In this example, @code_native shows it was not replaced with a masked move:

@generated function mul2(A::SMatrix{7,N,T}, B::SMatrix{N,P,T}) where {N,P,T}
    out_tup = :(C_1[2].value, C_1[3].value)
    for m ∈ 4:8
        push!(out_tup.args, :(C_1[$m].value))
    end
    for p ∈ 2:P, m ∈ 2:8
        push!(out_tup.args, :($(Symbol(:C_,p))[$m].value))
    end
    V = Vec{8,Float64}
    mask = (true, true, true, true, true, true, true, false)
    quote
        Acol = SIMDPirates.shufflevector(
            vload2($V, A, 0),
            (VE(0.0),VE(0.0),VE(0.0),VE(0.0),VE(0.0),VE(0.0),VE(0.0),VE(0.0)),
            Val{(8,0,1,2,3,4,5,6)}())
        @nexprs $P p -> C_p = SIMDPirates.vmul(Acol, vbroadcast($V, B[1,p]))
        @nexprs $(N-1) n -> begin
            Acol = vload2($V, A, 7n-1)
            @nexprs $P p -> begin
                C_p = vfma(Acol, vbroadcast($V, B[n+1,p]), C_p)
            end
        end
        SMatrix{7,$P,$T}($out_tup)
    end
end

Instead, we still have vinsertf128 and vinsertf64x4:

julia> A = @SMatrix randn(7,7);

julia> B = @SMatrix randn(7,7);

julia> @code_native mul2(A, B)
	.text
; Function mul2 {
; Location: REPL[113]:2
; Function macro expansion; {
; Location: REPL[113]:12
; Function shufflevector; {
; Location: shufflevector.jl:20
; Function macro expansion; {
; Location: REPL[113]:2
	vmovsd	(%rsi), %xmm0           # xmm0 = mem[0],zero
	vpslldq	$8, %xmm0, %xmm0        # xmm0 = zero,zero,zero,zero,zero,zero,zero,zero,xmm0[0,1,2,3,4,5,6,7]
	vinsertf128	$1, 8(%rsi), %ymm0, %ymm0
	vinsertf64x4	$1, 24(%rsi), %zmm0, %zmm0
;}}
#... (cut rest of function)

julia> @btime mul2($A, $B);
  16.619 ns (0 allocations: 0 bytes)

But (with doing this on only a single load) it is a little faster. The storing still adds 5ns / roughly 50% runtime compared to the MMatrix version.

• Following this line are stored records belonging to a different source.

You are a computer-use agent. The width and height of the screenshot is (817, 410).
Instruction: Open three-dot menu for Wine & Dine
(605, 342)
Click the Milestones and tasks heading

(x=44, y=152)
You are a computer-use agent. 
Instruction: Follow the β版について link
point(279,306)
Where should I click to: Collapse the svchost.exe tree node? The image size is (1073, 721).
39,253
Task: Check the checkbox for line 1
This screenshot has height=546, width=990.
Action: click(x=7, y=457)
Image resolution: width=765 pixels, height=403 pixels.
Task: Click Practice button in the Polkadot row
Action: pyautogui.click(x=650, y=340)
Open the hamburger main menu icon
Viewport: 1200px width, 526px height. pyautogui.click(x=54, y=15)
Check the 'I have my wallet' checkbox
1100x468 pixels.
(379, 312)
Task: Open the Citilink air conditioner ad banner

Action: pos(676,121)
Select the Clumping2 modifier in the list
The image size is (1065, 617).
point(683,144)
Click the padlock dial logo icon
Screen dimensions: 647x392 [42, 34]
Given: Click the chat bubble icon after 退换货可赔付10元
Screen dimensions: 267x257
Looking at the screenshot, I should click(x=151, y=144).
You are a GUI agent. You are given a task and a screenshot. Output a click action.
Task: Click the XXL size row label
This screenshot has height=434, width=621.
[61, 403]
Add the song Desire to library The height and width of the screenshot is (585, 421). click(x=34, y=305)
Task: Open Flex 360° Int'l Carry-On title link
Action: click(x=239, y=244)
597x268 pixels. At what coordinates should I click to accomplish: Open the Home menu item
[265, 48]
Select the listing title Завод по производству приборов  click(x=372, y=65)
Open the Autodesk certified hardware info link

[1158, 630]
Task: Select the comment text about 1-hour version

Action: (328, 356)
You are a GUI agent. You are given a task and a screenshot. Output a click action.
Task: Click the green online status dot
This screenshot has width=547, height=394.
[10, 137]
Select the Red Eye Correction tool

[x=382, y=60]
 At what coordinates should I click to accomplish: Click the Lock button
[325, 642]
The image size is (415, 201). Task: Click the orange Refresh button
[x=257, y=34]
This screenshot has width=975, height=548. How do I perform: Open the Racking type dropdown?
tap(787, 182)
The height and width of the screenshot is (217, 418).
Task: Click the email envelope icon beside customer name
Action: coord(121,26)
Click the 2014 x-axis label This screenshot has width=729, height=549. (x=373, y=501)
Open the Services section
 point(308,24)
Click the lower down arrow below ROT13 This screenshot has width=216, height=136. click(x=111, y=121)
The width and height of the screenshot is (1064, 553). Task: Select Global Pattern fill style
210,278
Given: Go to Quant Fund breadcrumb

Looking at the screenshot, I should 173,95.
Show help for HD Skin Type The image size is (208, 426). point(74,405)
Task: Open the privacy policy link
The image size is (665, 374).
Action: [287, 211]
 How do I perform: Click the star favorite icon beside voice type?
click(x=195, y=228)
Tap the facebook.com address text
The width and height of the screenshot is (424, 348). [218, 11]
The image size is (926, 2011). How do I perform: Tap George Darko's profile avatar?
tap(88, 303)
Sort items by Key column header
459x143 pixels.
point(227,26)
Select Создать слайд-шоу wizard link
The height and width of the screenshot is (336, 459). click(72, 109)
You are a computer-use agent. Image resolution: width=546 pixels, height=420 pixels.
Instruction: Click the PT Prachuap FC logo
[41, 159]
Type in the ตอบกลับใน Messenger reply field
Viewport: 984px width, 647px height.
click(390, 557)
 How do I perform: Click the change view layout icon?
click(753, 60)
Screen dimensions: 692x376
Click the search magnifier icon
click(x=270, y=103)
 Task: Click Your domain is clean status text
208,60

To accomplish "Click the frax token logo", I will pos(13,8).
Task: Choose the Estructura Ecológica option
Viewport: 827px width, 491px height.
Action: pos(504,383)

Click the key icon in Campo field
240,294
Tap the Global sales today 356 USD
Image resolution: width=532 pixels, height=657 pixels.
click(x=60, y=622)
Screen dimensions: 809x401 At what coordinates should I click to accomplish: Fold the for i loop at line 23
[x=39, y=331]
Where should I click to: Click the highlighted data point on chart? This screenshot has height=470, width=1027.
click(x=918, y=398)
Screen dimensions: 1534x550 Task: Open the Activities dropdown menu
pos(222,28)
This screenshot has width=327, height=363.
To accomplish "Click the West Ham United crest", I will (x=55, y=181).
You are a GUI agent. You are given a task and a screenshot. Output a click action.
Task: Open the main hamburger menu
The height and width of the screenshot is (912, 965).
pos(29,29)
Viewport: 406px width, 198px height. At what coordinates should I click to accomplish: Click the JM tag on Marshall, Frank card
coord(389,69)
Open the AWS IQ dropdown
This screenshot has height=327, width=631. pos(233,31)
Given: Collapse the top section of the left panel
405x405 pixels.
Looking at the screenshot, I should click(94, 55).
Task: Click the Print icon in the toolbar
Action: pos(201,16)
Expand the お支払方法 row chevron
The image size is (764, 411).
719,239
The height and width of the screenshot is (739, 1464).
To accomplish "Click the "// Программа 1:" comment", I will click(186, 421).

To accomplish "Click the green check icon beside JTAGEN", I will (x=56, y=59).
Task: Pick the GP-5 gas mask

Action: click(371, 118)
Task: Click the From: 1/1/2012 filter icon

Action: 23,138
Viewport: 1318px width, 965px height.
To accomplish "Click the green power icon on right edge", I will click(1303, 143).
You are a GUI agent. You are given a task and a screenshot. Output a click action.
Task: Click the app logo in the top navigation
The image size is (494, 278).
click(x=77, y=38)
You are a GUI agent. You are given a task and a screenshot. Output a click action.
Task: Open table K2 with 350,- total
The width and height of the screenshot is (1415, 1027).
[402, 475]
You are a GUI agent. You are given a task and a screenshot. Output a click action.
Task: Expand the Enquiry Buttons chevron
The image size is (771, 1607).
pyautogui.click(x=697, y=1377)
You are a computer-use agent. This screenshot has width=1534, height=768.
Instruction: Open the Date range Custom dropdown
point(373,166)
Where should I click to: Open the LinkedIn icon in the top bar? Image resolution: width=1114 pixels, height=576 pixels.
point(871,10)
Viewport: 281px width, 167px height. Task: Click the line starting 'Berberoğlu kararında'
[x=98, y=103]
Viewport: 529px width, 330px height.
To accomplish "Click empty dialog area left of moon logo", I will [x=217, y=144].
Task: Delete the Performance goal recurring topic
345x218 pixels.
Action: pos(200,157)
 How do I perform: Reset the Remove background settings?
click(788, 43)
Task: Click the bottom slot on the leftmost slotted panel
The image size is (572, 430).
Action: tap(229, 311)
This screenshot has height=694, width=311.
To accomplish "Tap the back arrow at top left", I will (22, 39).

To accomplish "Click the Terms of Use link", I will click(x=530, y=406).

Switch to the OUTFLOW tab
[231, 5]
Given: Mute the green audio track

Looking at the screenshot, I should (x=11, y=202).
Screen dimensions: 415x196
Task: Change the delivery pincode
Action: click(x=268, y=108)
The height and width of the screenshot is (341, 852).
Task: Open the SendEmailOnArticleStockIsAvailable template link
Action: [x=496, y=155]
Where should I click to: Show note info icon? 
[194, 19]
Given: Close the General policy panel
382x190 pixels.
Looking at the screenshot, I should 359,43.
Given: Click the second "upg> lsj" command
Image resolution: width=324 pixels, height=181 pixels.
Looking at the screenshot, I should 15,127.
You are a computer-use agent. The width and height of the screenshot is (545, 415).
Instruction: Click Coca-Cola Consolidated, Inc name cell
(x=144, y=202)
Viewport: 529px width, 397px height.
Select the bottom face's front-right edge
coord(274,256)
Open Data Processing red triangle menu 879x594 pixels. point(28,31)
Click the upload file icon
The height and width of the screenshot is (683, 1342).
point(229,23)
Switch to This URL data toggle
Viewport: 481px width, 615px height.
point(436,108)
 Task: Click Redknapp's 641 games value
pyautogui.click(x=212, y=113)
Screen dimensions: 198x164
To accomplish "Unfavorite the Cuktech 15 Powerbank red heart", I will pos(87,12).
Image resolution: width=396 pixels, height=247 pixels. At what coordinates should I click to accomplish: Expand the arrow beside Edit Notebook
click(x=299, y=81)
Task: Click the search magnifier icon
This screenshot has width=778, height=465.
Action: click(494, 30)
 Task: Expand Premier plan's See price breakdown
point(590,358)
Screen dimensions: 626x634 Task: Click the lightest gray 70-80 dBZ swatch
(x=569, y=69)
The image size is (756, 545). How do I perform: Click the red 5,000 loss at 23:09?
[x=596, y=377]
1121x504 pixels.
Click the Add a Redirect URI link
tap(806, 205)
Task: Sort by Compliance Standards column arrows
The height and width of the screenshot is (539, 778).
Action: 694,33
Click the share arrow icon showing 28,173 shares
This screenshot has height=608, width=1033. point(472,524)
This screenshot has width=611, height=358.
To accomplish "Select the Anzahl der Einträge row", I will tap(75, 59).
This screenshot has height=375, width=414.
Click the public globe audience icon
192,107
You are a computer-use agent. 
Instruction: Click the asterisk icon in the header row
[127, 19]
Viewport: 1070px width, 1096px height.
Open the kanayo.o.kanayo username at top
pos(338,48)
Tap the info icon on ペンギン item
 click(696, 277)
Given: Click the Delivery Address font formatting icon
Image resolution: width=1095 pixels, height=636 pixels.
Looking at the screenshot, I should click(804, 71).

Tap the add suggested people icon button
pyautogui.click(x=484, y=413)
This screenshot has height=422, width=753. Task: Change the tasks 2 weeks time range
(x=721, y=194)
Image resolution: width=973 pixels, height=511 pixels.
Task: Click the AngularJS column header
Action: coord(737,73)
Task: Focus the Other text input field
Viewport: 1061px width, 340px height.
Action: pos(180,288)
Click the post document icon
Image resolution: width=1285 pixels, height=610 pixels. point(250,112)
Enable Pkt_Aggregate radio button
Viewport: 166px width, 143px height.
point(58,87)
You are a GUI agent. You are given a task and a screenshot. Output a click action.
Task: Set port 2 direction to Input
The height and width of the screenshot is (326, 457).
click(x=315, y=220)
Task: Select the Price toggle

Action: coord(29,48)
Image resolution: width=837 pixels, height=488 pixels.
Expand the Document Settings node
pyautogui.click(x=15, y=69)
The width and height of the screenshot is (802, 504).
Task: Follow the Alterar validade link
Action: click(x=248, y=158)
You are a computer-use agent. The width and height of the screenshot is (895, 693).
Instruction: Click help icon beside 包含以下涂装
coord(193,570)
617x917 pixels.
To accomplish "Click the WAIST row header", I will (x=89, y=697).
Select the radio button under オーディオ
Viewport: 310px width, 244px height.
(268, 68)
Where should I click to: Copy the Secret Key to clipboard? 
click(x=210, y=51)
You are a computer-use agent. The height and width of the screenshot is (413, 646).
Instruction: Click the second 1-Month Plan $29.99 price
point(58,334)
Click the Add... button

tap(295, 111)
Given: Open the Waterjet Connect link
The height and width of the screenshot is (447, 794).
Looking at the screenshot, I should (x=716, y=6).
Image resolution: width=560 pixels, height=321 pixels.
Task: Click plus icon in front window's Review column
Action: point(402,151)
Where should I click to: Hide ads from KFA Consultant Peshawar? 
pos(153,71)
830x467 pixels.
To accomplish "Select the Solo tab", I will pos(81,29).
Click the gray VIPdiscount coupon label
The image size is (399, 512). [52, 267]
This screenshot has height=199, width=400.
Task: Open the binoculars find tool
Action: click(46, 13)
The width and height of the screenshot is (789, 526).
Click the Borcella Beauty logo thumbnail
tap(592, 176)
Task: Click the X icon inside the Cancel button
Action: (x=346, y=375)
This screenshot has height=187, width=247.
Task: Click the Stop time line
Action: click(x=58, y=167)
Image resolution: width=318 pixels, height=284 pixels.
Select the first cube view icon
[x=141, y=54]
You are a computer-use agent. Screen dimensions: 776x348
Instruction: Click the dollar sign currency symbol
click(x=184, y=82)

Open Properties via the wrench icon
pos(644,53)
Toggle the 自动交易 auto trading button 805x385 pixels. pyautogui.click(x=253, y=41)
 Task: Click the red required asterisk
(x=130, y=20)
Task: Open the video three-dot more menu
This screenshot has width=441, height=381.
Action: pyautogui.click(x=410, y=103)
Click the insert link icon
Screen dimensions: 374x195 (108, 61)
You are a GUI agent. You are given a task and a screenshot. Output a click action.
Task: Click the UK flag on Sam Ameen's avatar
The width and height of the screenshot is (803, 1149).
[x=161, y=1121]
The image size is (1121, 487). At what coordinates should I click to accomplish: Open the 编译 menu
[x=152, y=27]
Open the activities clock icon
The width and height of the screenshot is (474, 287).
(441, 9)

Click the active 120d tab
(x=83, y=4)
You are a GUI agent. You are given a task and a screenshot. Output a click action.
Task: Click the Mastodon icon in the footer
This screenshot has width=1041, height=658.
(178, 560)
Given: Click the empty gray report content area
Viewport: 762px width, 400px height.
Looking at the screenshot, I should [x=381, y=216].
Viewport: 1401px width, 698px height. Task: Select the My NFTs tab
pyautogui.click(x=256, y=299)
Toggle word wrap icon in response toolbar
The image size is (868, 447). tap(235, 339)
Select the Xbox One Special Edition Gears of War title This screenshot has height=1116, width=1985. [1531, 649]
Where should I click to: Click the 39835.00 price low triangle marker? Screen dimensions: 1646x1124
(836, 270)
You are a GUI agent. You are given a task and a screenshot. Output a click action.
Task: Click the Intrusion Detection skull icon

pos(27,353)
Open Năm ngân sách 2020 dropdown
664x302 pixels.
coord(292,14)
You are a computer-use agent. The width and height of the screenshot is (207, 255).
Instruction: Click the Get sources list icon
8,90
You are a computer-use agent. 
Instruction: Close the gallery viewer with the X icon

Unfortunately both vector arguments in a shuffle have to be the same length, but I can also try using those for assembling the SMatrix (combine columns 1&2, 3&4, 5&6, grow 7, combine (1&2)&(3&4),…).

I’m also inclined to create my own SMatrix type, where the tuple length is a multiple of SIMD register width (ie, 4 or 8 depending on avx2 / avx512). If we can’t liberally use the masked operations, they will be more efficient for most operations.